**Exercise**
Only one stretch of the listing below is wanted: the line with "Galaxy Amberg-Weiden (106, 1140)" and all lines after it. Reproduce that stretch exactly.

**Material provided**
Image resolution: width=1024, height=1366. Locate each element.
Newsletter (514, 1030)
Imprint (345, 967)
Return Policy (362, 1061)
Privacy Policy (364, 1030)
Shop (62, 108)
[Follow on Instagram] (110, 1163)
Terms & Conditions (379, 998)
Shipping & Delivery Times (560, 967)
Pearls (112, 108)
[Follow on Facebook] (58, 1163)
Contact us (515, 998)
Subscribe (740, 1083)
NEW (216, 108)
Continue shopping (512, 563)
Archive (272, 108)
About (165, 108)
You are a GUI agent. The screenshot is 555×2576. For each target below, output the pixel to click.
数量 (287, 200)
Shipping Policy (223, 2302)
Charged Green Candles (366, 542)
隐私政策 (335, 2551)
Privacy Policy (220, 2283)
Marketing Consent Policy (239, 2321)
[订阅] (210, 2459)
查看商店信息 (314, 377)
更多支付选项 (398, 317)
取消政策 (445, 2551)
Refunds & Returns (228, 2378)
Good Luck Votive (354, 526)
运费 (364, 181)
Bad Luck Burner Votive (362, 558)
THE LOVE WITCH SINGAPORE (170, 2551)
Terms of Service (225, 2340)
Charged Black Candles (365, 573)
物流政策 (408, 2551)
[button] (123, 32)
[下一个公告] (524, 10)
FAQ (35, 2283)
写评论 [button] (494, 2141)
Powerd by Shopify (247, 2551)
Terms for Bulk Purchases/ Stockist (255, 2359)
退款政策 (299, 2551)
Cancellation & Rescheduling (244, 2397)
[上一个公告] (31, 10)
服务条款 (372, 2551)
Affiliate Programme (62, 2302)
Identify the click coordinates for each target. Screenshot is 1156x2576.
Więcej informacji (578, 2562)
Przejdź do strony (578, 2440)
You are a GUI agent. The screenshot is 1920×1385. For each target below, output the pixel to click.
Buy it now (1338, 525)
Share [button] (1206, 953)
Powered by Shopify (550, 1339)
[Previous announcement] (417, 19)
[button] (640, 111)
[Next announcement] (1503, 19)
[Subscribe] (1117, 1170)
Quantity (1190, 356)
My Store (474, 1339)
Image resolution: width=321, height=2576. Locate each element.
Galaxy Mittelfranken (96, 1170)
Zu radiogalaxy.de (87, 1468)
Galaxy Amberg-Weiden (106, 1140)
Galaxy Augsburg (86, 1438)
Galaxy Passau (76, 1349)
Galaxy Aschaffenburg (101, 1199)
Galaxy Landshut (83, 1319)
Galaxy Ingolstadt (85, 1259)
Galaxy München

**Problem solution**
Galaxy Amberg-Weiden (106, 1140)
Galaxy Augsburg (86, 1438)
Galaxy Passau (76, 1349)
Galaxy Aschaffenburg (101, 1199)
Galaxy Landshut (83, 1319)
Galaxy Ingolstadt (85, 1259)
Galaxy München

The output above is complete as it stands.